Just this week, I had to correct a routine for a customer of mine that
outputs
a line of character data in CSV format. The routine had some errors and
flaws. I would like to tell you what I did and discuss some of the
properties of the CSV format.
First: the routine gets as input a number (number of items) and
an array of char pointers that point to (null terminated) char data
which have to be written to the output file in CSV format. All data
should be char data; the numeric values have been converted to
char before the call to that routine. Another parameter to the routine
is the separation char, which is semicolon in our case (could well be
comma or tab, no problem at all).
Second: for CSV, it is ok to surround every field with quotes. ExCel etc.
works perfectly with this and omits the quotes while reading the CSV.
This is very good, because this way you don't have problems if the
separation char appears inside the value fields.

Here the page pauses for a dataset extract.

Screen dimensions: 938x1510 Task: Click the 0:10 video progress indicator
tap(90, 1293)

So this is what I did.
Another goodie: if the content of the field is numeric, ExCel does sometimes
strange things; it tries to interpret the value and converts for example
currency values
to date fields etc., which is plain nonsense. You get around this if you
enclose all your fields in quotes. Of course, if would not be necessary
for char fields that are not numeric. But we do it for all fields, that
makes
the logic simpler.
Third: the only thing you have to consider: if a qoute appears inside
your value fields, you have to double it.

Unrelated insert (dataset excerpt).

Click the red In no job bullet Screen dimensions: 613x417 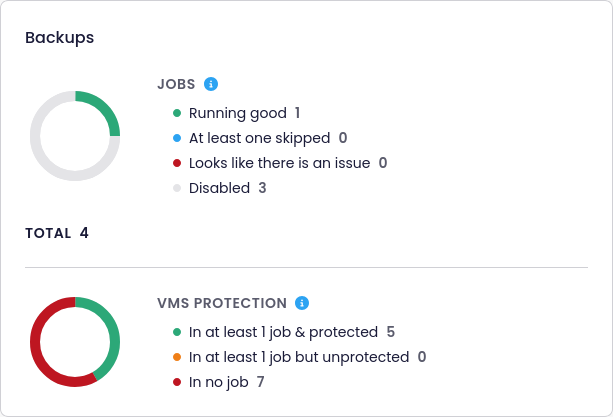177,382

Forth: to reduce the size of the CSV file, I omit trailing blanks in the
char fields, that is: in the loop that puts the chars into the output
buffer,
the position of the last non-blank char is stored in a temp variable,
and the closing quote is put just behind that position, when the end
of the output string is reached (implicit right trim of the output string
at almost no cost). This reduced the output files to ca. 2/3 of the
original size, without any effect on the apperance of the result in ExCel.
I guess this is Turing-complete, BTW.
<ad>
This is exactly the same logic I implemented in the CSV output (and input)
routine of my DB2 and Oracle ETL tool that I mentioned in some prior posts.
Feel free to contact me offline, if you want to know more about this.
</ad>
To the List admins: I decided not to put Ad: in the subject, because
this post in my opinion was a technical post for the most part. It is
sometimes dfficult to separate pure advertising from technical
information, how something is or should be done.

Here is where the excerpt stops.